Task to complete: Reproduce every line of the records below verbatim, omitting the pictures.

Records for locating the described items
========================================
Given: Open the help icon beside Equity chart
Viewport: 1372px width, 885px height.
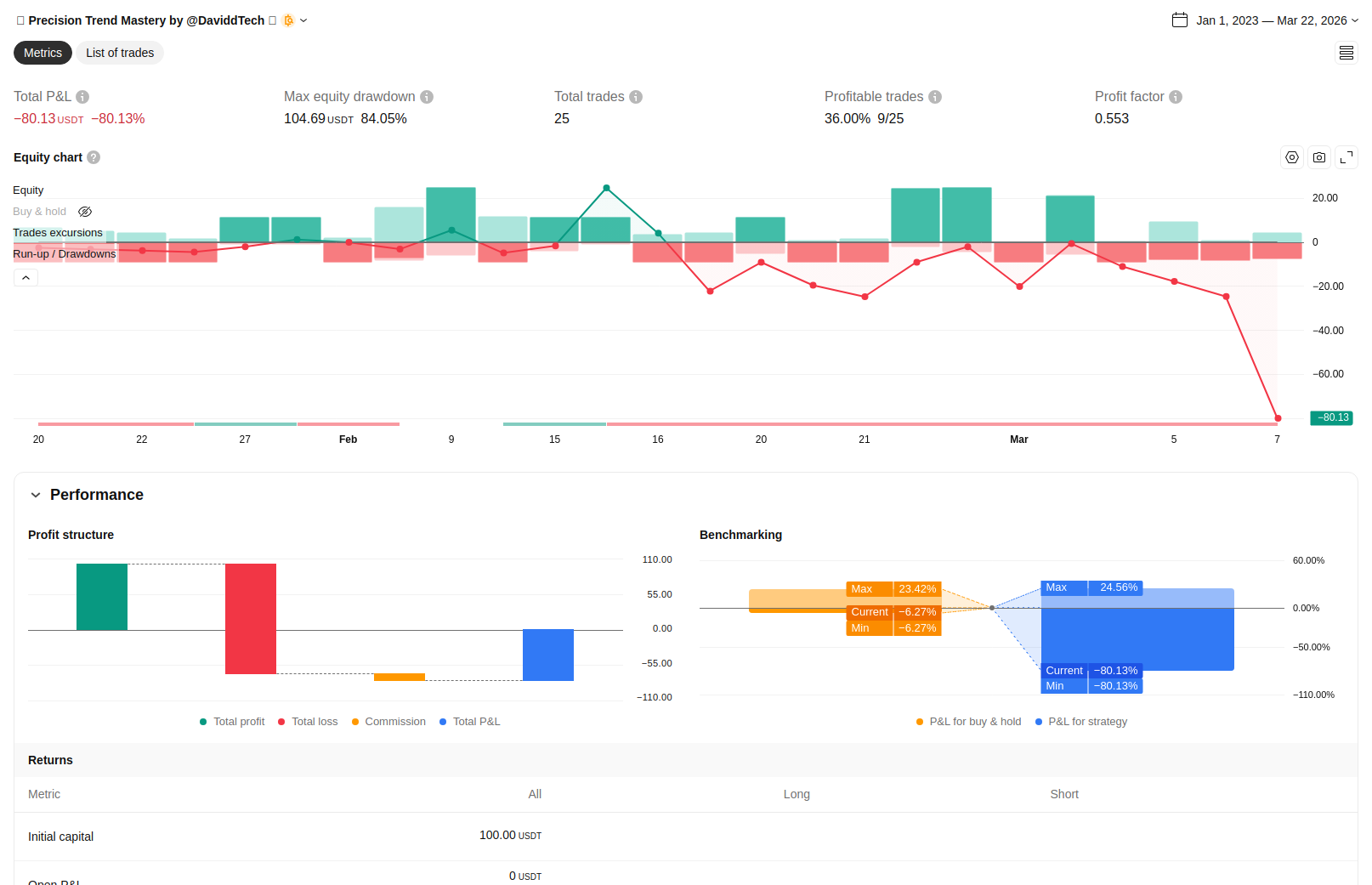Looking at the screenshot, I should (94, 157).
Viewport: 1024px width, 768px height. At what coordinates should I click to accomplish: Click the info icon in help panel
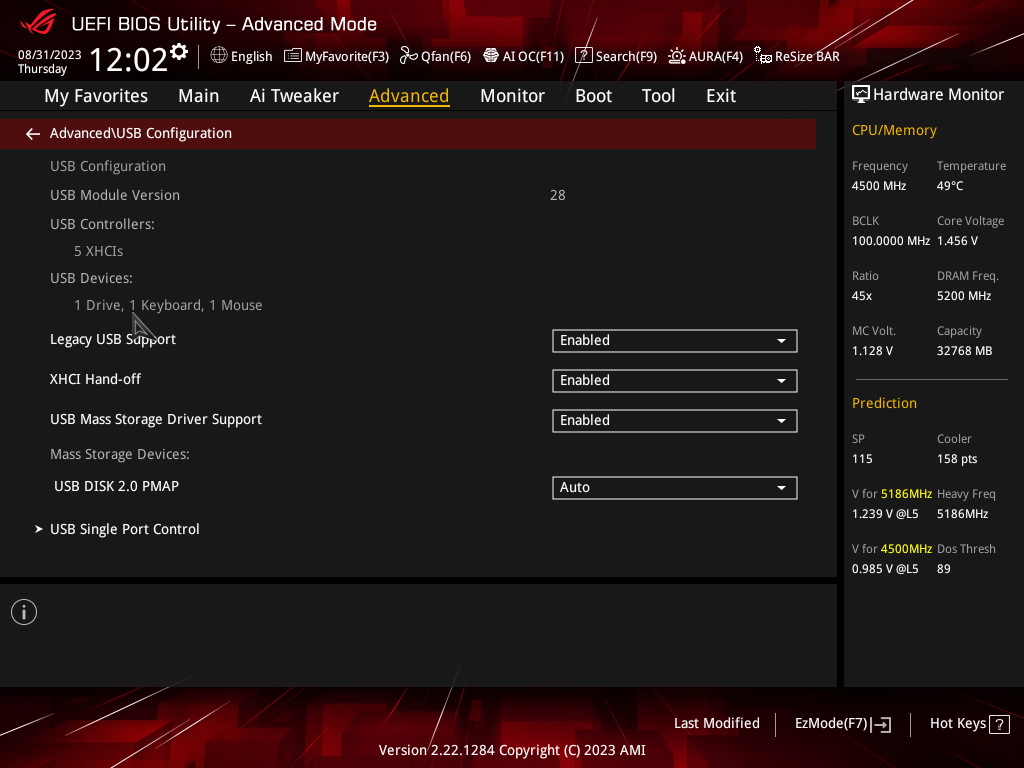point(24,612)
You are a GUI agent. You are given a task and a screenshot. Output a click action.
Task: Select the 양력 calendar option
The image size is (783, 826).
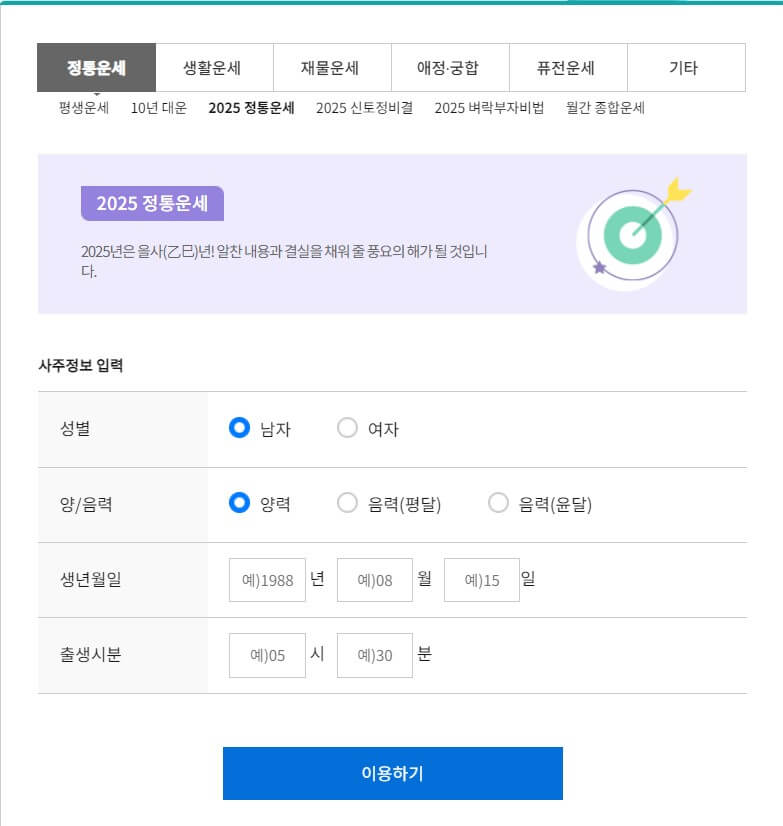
========================================
Written answer:
Given: Open the help icon beside Equity chart
Viewport: 1372px width, 885px height.
Looking at the screenshot, I should (94, 157).
Viewport: 1024px width, 768px height. At what coordinates should I click to accomplish: Click the info icon in help panel
point(24,612)
You are a GUI agent. You are given a task and a screenshot. Output a click action.
Task: Select the 양력 calendar option
The image size is (783, 826).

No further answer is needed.